REVIEW: The Diary of Mattie Spenser by Sandra Dallas
Dear Ms. Dallas,
I remember reading about this book a few years ago when it was first published. For some reason, I never bought it then but I thought about it from time to time. When I saw it was available in ebook form, I took the plunge. So much of it reminded me of the song “Gold Rush Brides” by 10,000 Maniacs.
…There’s no way to divide the beauty of the sky from the wild western plains.
Where a man could drift, in legendary myth, by roaming over spaces.
The land was free and the price was right.
Dakota on the wall is a white-robed woman, broad yet maidenly.
Such power in her hand as she hails the wagon man’s family.
I see Indians that crawl through this mural that recalls our history.
Who were the homestead wives?
Who were the gold rush brides?
Does anybody know?
Do their works survive their yellow fever lives in the pages they wrote?
The land was free, yet it cost their lives.
In miner’s lust for gold, a family’s house was bought and sold, piece by piece.

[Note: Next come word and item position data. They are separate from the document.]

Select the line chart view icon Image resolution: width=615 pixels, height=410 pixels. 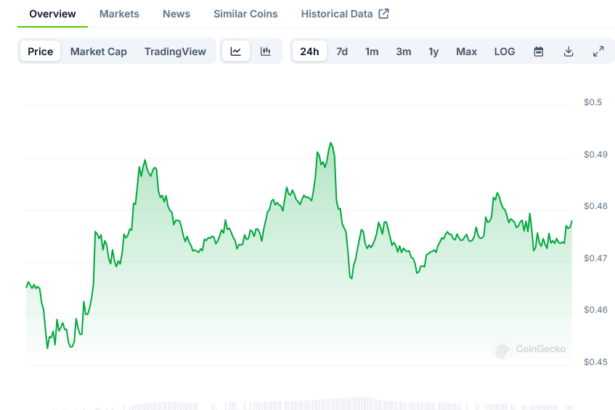[x=236, y=51]
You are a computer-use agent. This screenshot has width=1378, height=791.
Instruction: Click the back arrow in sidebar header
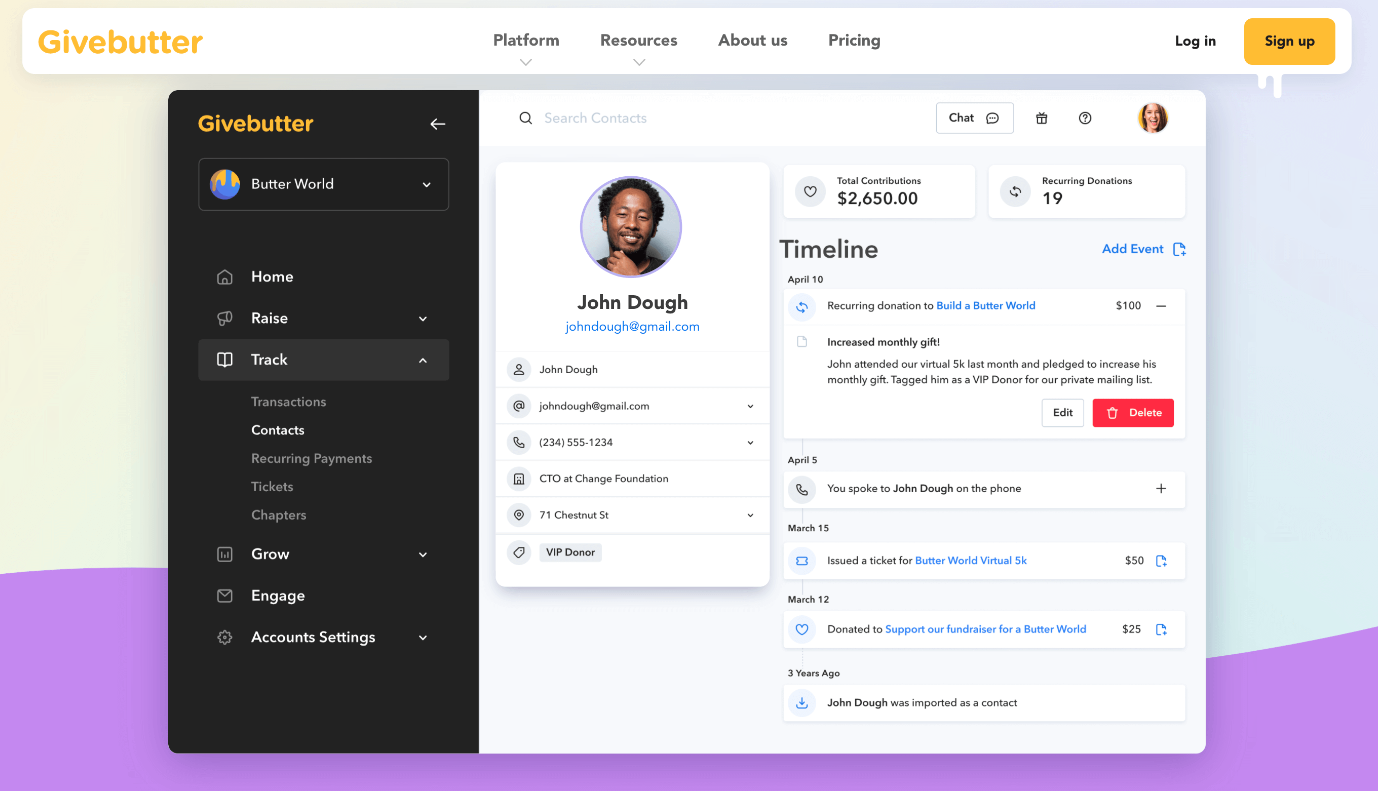pyautogui.click(x=437, y=124)
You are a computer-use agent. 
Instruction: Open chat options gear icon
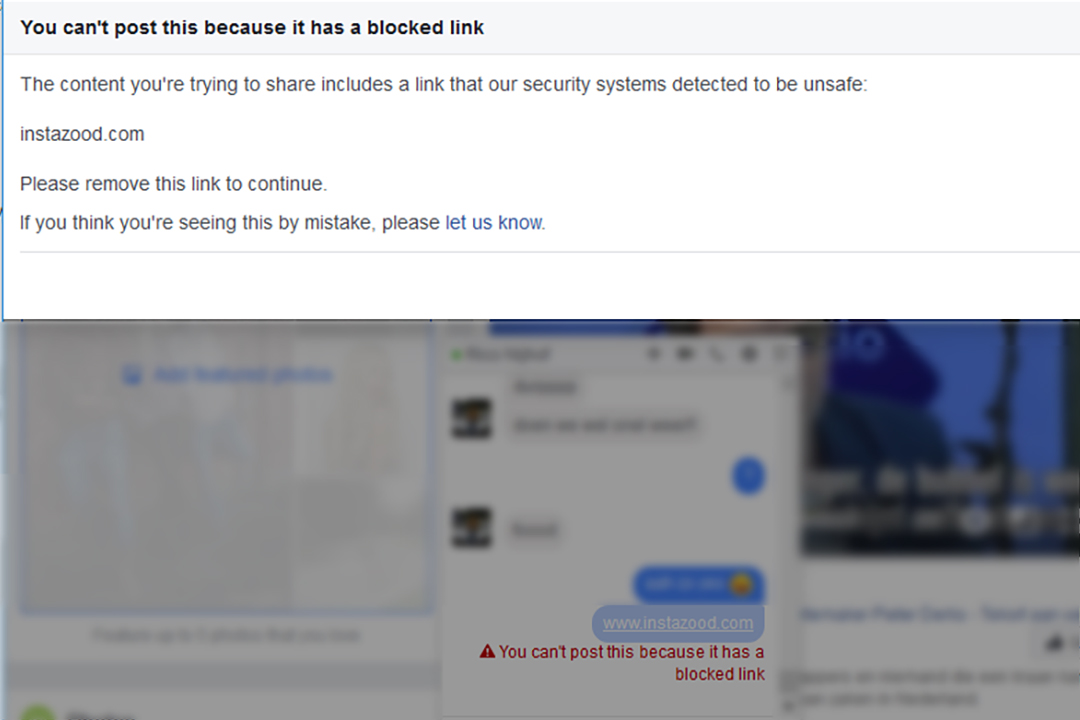(x=748, y=354)
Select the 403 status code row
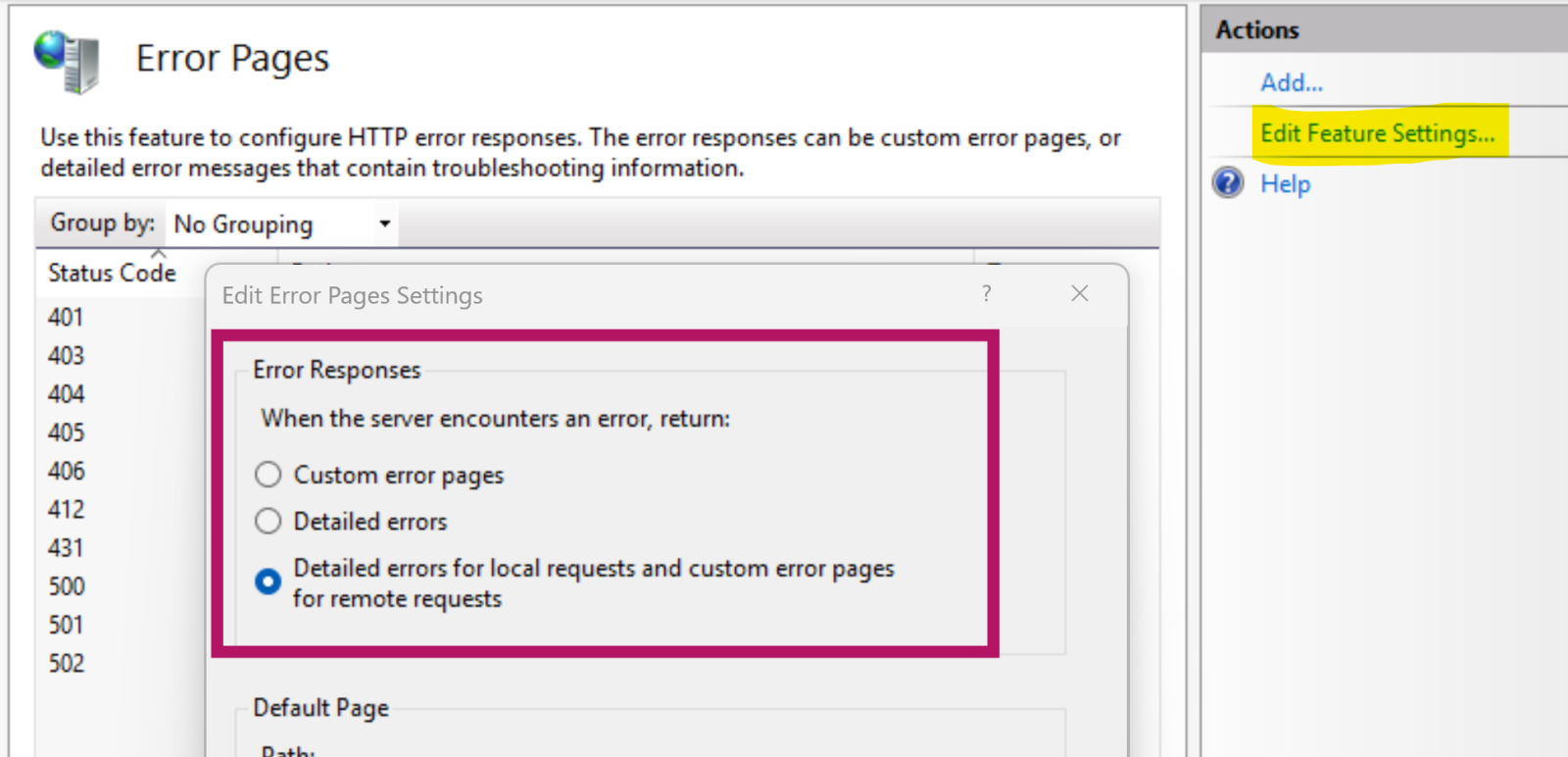Viewport: 1568px width, 757px height. click(x=66, y=356)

A widow staked her claim on a dollar and his name, so painfully.
In letters mailed back home her Eastern sisters they would moan as they would read accounts of madness, childbirth, loneliness and grief.
You certainly give Mattie Spenser enough to endure. And if it doesn’t happen to her, then it occurs to one of her few female neighbors, stuck out on the prairie of 1860s Colorado Territory. I certainly hope that you didn’t read some account in which the death, disease, capture by Indians, infant mortality, dried up crops, tornados, blizzards, rattlesnakes, madness, marital disputes and family horrors detailed here took place in one family.
No one is more surprised than Mattie when handsome Luke Spenser proposes to her then whisks her off across the prairie to his Colorado homestead. He tells her he’s looking for a strong, sturdy wife who can survive the harshness of the life there and Mattie doesn’t disappoint him. She is everything that a good 19th century wife was supposed to be. Helpful, hardworking, industrious, willing to bite her tongue and allow Luke to be the undisputed head of the family. She adores him even if sometime she wants to hit him and as they start their life together, she confides her hopes and dreams of their future to him and to the diary she began right after he proposed to her. But Luke is more reticent in his feelings and often Mattie wonders if he loves her as much as she loves him. Late in the book, Mattie gets her answer.
Mattie has such a witty sense of humor and you do such a good job painting a realistic picture of life on a Colorado homestead, that half the book had flown by before I even realized it. Even if people didn’t talk or act this way in real life, it’s all just as I imagined it really would be based on historical books and accounts I’ve read. I felt transported to another time and place. One which I doubt I would have had the strength to endure.
I had a pretty good idea just what was going on in Luke Spenser’s mind yet the final revelation of it to Mattie was shattering. At this point, I truly wondered what was going to happen next. Could Mattie deal with what she learned? As she decided herself,
The writing style was fluent, the characterization was top notch and as I said, I sucked the story down and couldn’t wait to to pick it back up when things forced me to put it down. Yet that resolution of the story as well as the seemingly endless supply of disasters in the book lowers my grade to a B.
~Jayne
Hi, do you know what wall this is they are talking about in Gold Rush Brides?
“Dakota on the wall is a white-robed woman, broad yet maidenly.
Such power in her hand as she hails the wagon man's family.
I see Indians that crawl through this mural that recalls our history.”
I think I might be missing the reference here. What wall/mural is this? I’m so curious to know!
Silvio I have no idea. I did a quickie google search to see if the lyrics were explained anywhere but got no results. I’m guessing it’s a mural somewhere in the Dakotas? Sorry, I can’t help here but I’d like to know too.
I bought this book with my aunt at a little coffe shop in Nederland Colorado. I read the begining and was instantly in love. I lost the book when i was about 3/4th of the way done with it. Then I was in a car accident. Ironically The vistitors center had the book and I finished the book in like…an hour! Almost the entire time I was crying and getting wiered looks but the book was soooo good!!!!!!!!